Supreme Court Verdict on Cryptocurrency: Too Late, Too Little?
The Recent verdict [1] of the Indian Supreme Court on cryptocurrencies has brought some relief to the cryptocurrency community. This judgment should not be construed to legalize cryptocurrency trading in India - albeit cryptocurrency community looks at it as a positive signal, as evident from the resumption of INR deposit services and investments in cryptocurrency-related start-ups. Before going into the analysis of the case, let us understand the position of cryptocurrencies around the world and approaches towards the same.
Cryptocurrencies have been in the market for quite some time now but have been a victim of embargo placed by several countries through their legal and policy landscapes. The intention of creation of such a system of crypto currencies finds mention in the paper presented by Satoshi Nakamoto titled, “Bitcoin: A Peer-to-Peer Electronic Cash System”. He introduced bitcoins as an alternative currency, to counter the problems of debasement of currency by central agencies. What attracted people to his proposal was the limitations and rules in place to restrict the issuance of new bitcoins after reaching 21 million worldwide as against unfair monetary policies of centralized banks, unlimited printing on money by the central banks resulting into devaluation of all savings and holdings.

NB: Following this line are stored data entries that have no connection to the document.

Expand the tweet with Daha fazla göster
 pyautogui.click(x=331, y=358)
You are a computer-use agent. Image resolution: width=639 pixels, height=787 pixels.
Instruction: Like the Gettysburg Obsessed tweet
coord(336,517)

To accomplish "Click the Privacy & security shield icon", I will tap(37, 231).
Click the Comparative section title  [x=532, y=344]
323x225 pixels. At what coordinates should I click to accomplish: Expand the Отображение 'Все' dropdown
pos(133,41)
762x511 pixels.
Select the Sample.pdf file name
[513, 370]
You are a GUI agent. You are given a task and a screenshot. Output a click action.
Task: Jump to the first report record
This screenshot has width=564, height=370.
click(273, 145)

Many jurisdictions are skeptical about the use of cryptocurrency and often impose ban or issue warnings for citizens investing in the same. Countries fear that cryptocurrencies being unregulated can pave a way for money laundering and terror financing. Not all countries see the advent of blockchain technology and cryptocurrencies as a threat, albeit for different reasons. Some of the jurisdictions while not recognizing cryptocurrencies as legal tender, see a potential in the technology behind it and are developing a cryptocurrency-friendly regulatory regime to attract investment in technology companies that excel in this sector, e.g., Spain, Belarus, the Cayman Islands, and Luxemburg. Some jurisdictions seek go even further and develop their own system of cryptocurrencies. This category includes Marshall Islands, Venezuela, the Eastern Caribbean Central Bank (ECCB) member states, and Lithuania. [1]

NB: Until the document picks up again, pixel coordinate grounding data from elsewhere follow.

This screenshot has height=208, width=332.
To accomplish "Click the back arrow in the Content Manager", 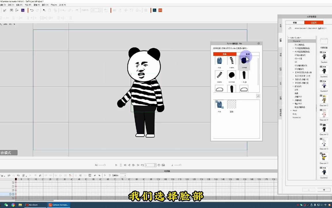I will point(290,28).
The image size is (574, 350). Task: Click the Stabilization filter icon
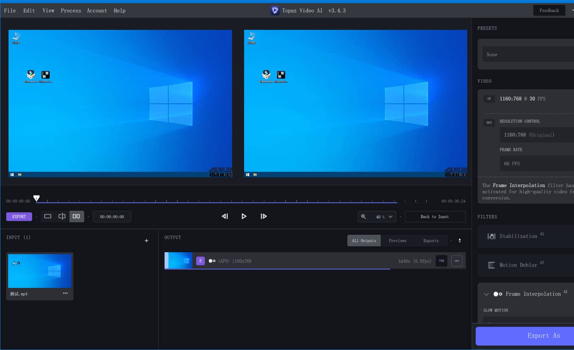pos(491,236)
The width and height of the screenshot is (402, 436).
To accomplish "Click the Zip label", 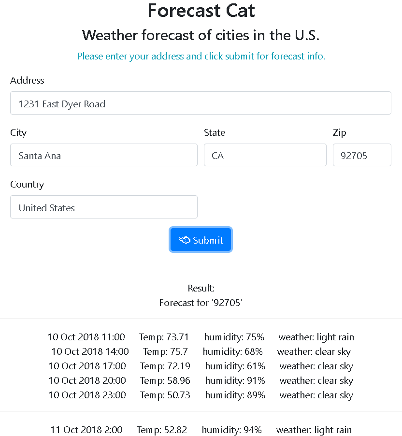I will (x=340, y=132).
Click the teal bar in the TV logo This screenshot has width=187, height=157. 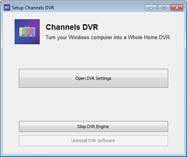26,31
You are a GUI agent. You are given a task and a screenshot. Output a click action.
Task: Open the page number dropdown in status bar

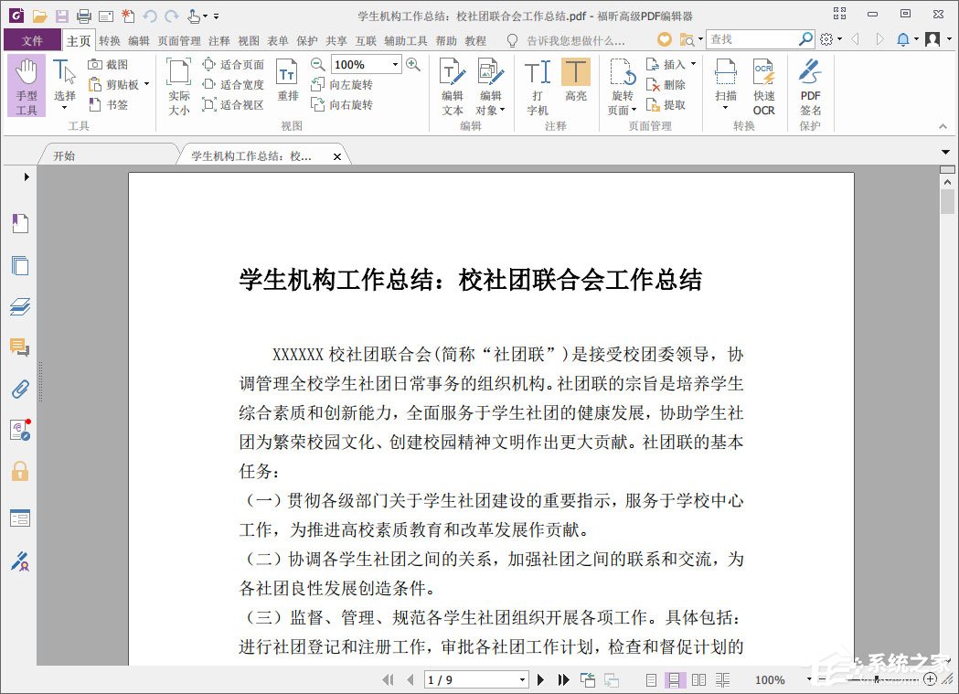tap(521, 679)
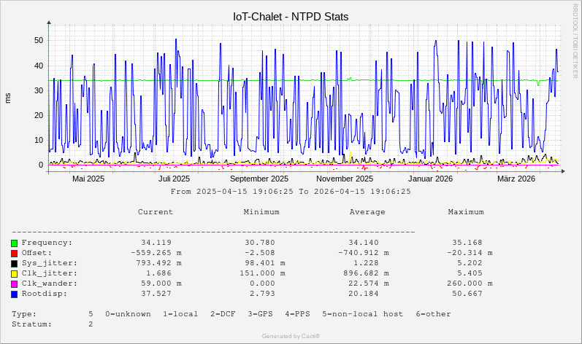Click the yellow Clk_jitter legend swatch
The image size is (582, 344).
[15, 273]
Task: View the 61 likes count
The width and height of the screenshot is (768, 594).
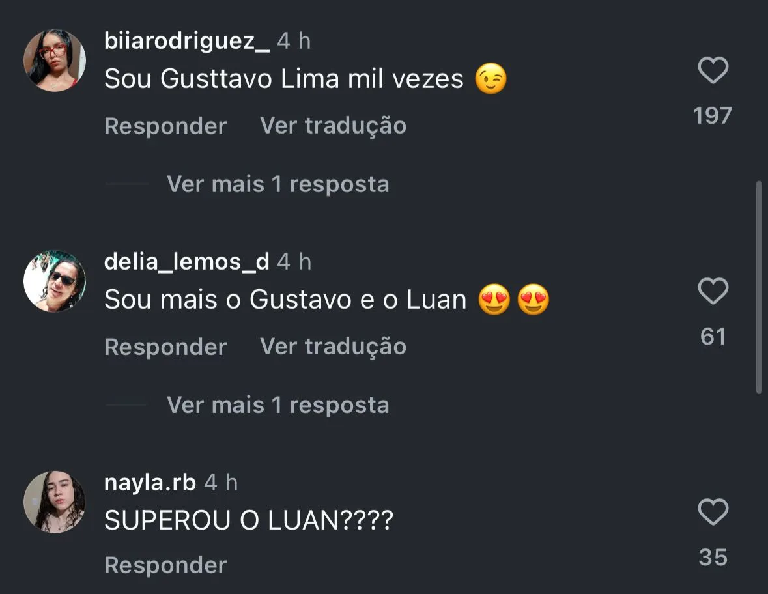Action: pyautogui.click(x=713, y=337)
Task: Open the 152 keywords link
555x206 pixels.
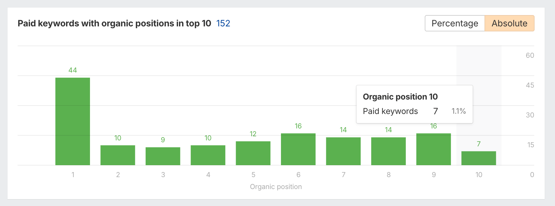Action: pyautogui.click(x=223, y=23)
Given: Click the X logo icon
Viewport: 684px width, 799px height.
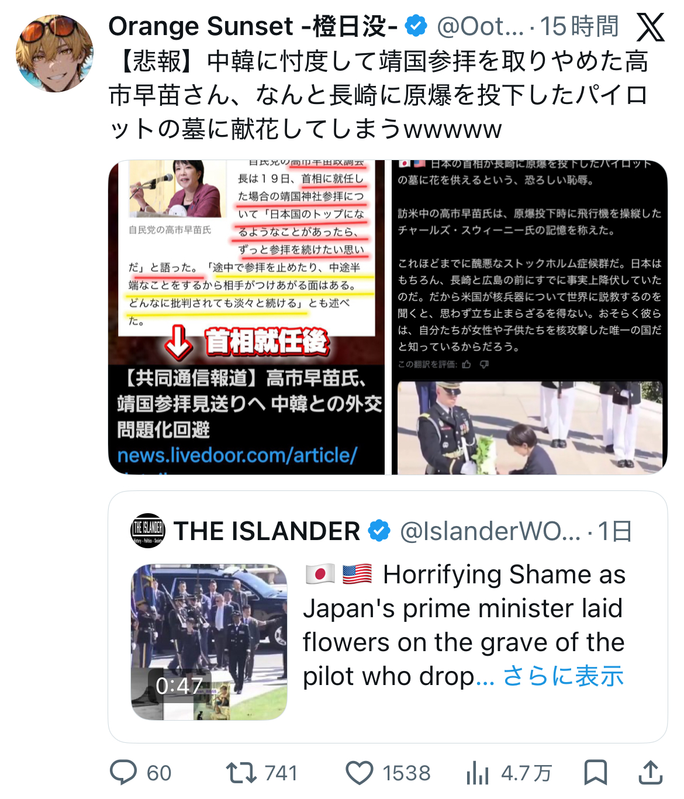Looking at the screenshot, I should tap(650, 27).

India didn’t remain untouched by the growing influence of cryptocurrency and numerous cryptocurrency exchanges began to operate. India, like rest of the world was skeptical about the trading and usage of cryptocurrencies considering the risk of volatility and non-regulation. Reserve Bank of India (RBI), for the first time took note of the of the technology risks related to VCs in their Financial Stability Report in 2013 and thereafter, RBI went on issuing notifications cautioning individuals dealings in VCs.
STATEMENTS ISSUED BY RBI
On 24-12-2013. a press release was issued by RBI cautioning the users advocating that VCs, as a medium of payment in not backed by the central bank or any other authority and hence posed risk. RBI time and again cautioned the users, traders and holders of VCs through its press releases in 2016, 2017 and 2018. The RBI issued a Statement dated 05-04-2018 titled, “Statement on Developmental and Regulatory Policies” to direct entities regulated by it to not provide any services to any individual or business entities dealing with or settling VCs. It also stated that, Regulated entities which already provide services shall exit the relationship within a specified time.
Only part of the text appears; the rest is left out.